▸ Source extract:
-----
Winter wheats could boost national crop by 20%
2019-03-13

From: FoodProcessing

Early sowing of winter wheats could increase Australian wheat crop yields, which could add around $1.8 billion to the national economy and improve global food security.

 Australian growers have sown spring wheats in May or June following autumn rain for more than a century, but researchers from La Trobe University and CSIRO have been investigating alternatives over the last seven years.

Lead La Trobe researcher Dr James Hunt explained that a sharp decline in autumn rainfall in south-eastern Australia since the 1990s has led to a significant reduction in wheat crop yields, in part because the crops are being established and flowering too late. He said growers have been able to increase yields by pushing sowing into a narrow window in early May, but this is getting harder to achieve.

"A combination of less reliable season opening rains and hot and dry springs has led to a stagnation in national wheat crop yields," Hunt said.

The researchers discovered that sowing winter wheats from March increases the window of opportunity for sowing because it potentially uses stored soil water from summer rains, which haven't declined and have increased in some areas.

"We needed to find a genotype of wheat in which development is slowed so that sowing could be moved earlier but flowering still occur during the optimal window," Hunt said. "This needed to be slowed either by slower flowering caused by short days (photoperiod) or through the need to experience cold winter weather (vernalisation)."

The team used almost genetically identical (near-isogenic) lines of wheat developed by Dr Ben Trevaskis at CSIRO that varied in vernalisation and photoperiod sensitivity to evaluate the yield performance at sowing times much earlier than previously researched. They discovered that one of the wheat lines has a novel 'fast' winter development pattern.
-----
▸ Data provided:
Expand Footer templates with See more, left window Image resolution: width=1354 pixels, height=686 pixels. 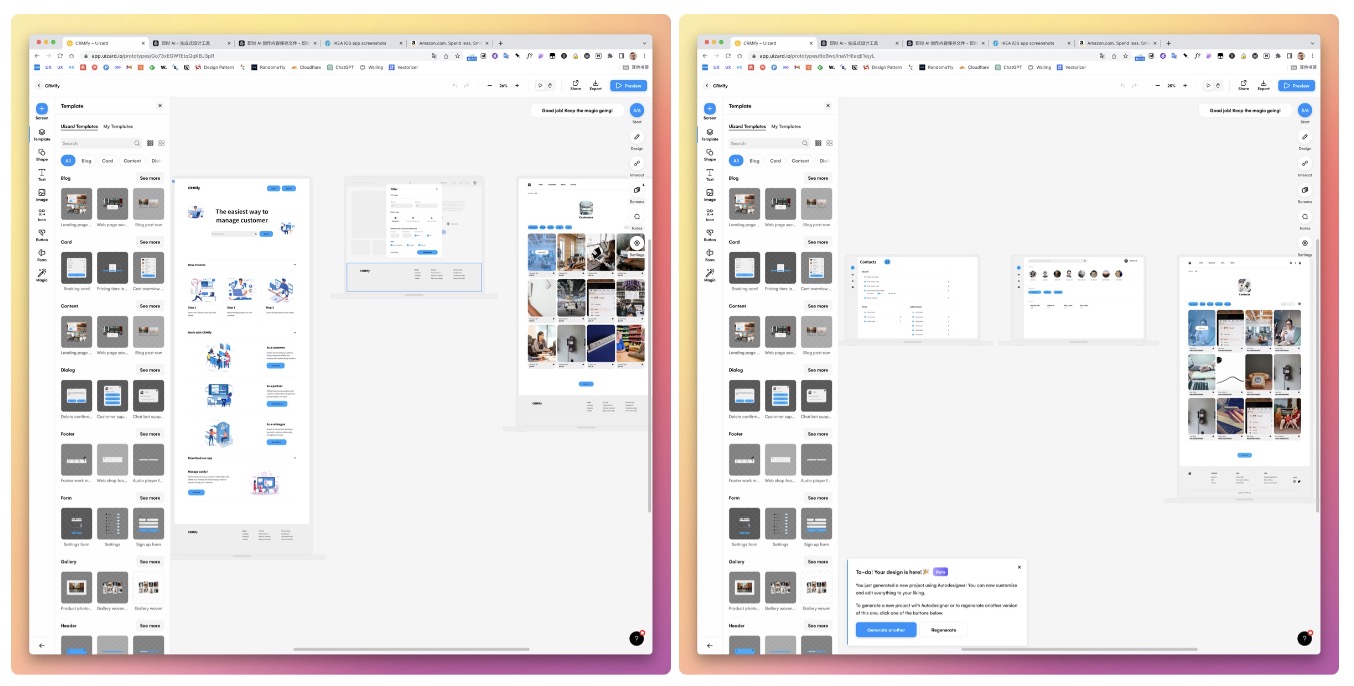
-----
▸ Task requirements:
#1 Decide whether each statement below agrees with the winter wheat article. Answer yes or no for each, and quote the words from the article that settle it.
(a) Australian growers have sown spring wheats in May or June for over a hundred years.
(b) Summer rainfall has fallen along with autumn rainfall.
(c) The near-isogenic wheat lines used by the team were developed by Dr James Hunt.
#2 Continue the winter wheat article, picking up after its final sentence.

▸ Exercise responses:
#1
(a) Yes: "Australian growers have sown spring wheats in May or June following autumn rain for more than a century"
(b) No: "summer rains, which haven't declined and have increased in some areas"
(c) No: "developed by Dr Ben Trevaskis at CSIRO"

#2
"Winter wheats are mostly grown in high-latitude environments with very cold winters such as northern Europe and are too slow for Australian conditions," Hunt said.

"However, we found that in the Mediterranean environments of the southern and western wheat belt, where most of the wheat in Australia is grown, the fast winter line sown early (up to 40 days earlier than traditional sowing times) could yield as well as or better than the fast spring sown at its optimal time.

"And in the temperate regions of south-eastern Australia, a mid-winter line (development slowed by both vernalisation and photoperiod) sown up to 40 days earlier yielded as well as the fast spring sown at its optimal time."

Using crop simulations, they estimated that national yields could increase by 20%, producing an additional 7.1 million tonnes of wheat worth up to $1.8 billion to the national economy.

CSIRO Chief Research Scientist Dr John Kirkegaard said: "Further gains are likely as ongoing research optimises the approach regionally, and it moves into other crops."

The next step is in breeding appropriate winter cultivars and making them available to growers. As a result of this research, a number of cultivars have been developed by commercial breeding companies and are under evaluation in trials across lower rainfall areas of South Australia, Victoria and New South Wales.

The research was published in Nature Climate Change.